Why does it matter? It ended the battle in a victory just fine and resulted in a better story.
"Okay guys due to the huge demand we'll do one last, marathon game before we retire... but my girlfriend, I mean "fiance" now, well she says that she has to play as River again or it's not happening..."
Also archived on suptg.
Am I the only one that was just like "Oh man, kobolds again..."?

Maybe the DM could've gone with a goblin this time around. Goblins don't get enough love. Just SAD.
That honestly isn't a DMPC done very well: it's just that the party took it down pretty good for some reason.

Cool story, though.
>Am I the only one that was just like "Oh man, kobolds again..."?
No, no you are not. It doesnt help that kobolds always end up as massive faggots that we are supposed to get "the feels" for solely based on the fact that they're kobolds
I disagree. I don't tend to give kobolds feels because they're actually kind of badass and would hate me for patronizing them.
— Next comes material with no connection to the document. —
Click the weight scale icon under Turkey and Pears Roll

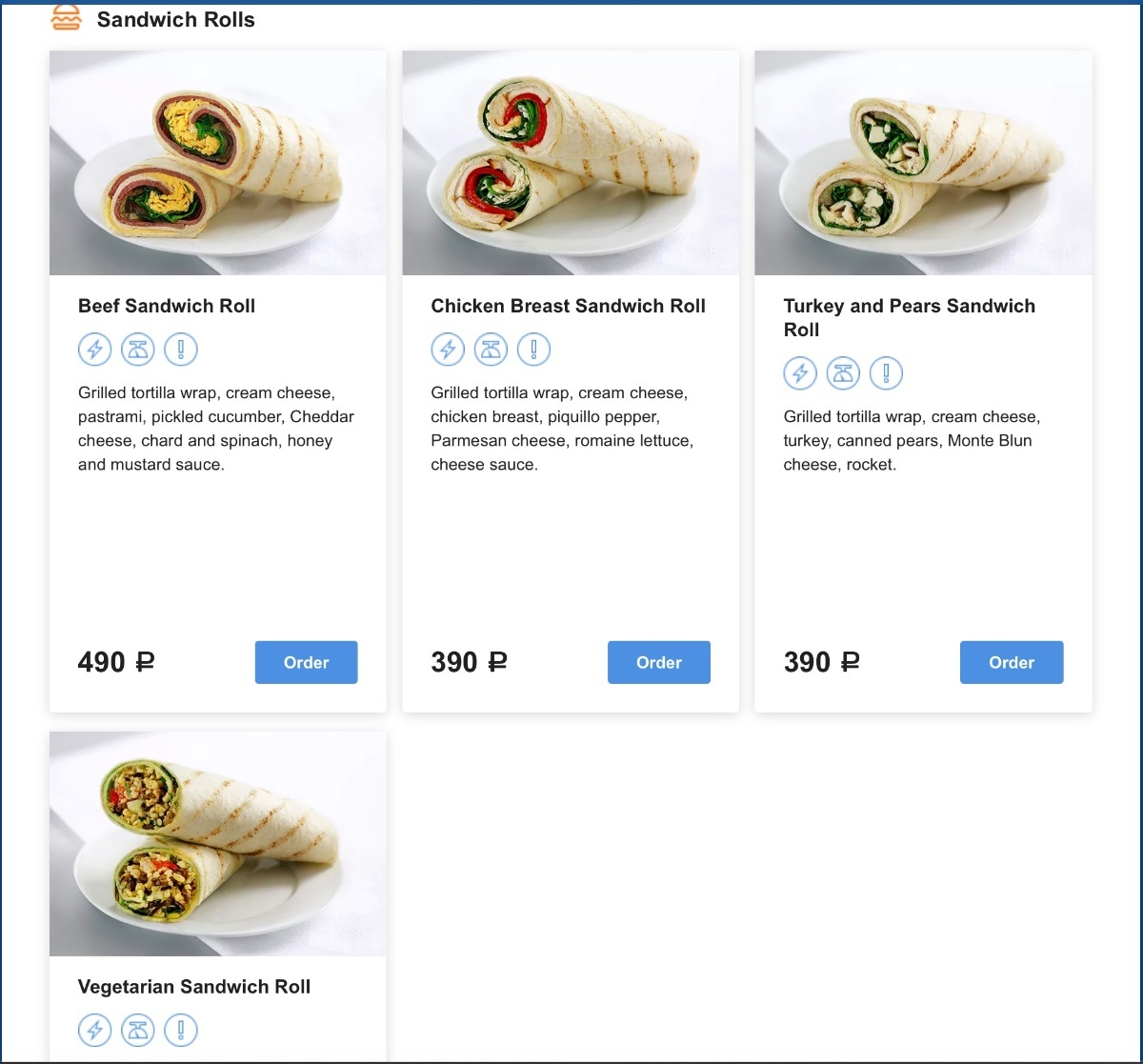[843, 373]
I mean, they're not very big or strong or clever, but the bastards just don't give up.
Really, I think the biggest, most important consideration with a DMPC is whether the party is okay with what the character is doing for/to the game.
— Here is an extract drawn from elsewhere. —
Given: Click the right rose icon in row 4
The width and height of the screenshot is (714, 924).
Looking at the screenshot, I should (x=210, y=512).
Not gonna go full-on storytime here, but in the game I'm DMing (Pathfinder, small group, 3 players), I've been using a half-giant ranger with the trapper archetype for a dmpc, and the party seems to love him. He even does definitely do the lion's share of the damage in combat (the rest of the party is a witch, a bard, and a summoner, and being low level, I figured a dedicated melee guy who could also disarm traps and do very basic level rogue stuff would be a good add-in)
I definitely don't take any shortcuts though, he's almost died several times now (session before last he hit -9 in one fight). Outside of combat he's fairly quiet, though occasionally when all of my players are failing their IRL common sense rolls he'll point out something humorously obvious or the like. In some groups he might not fly, but my players have been genuinely worried in the times when he's gotten close to dying, so I guess what I'm saying is, as long as the players want the dmpc around and it's not being forced down their throats, I personally think things are fine.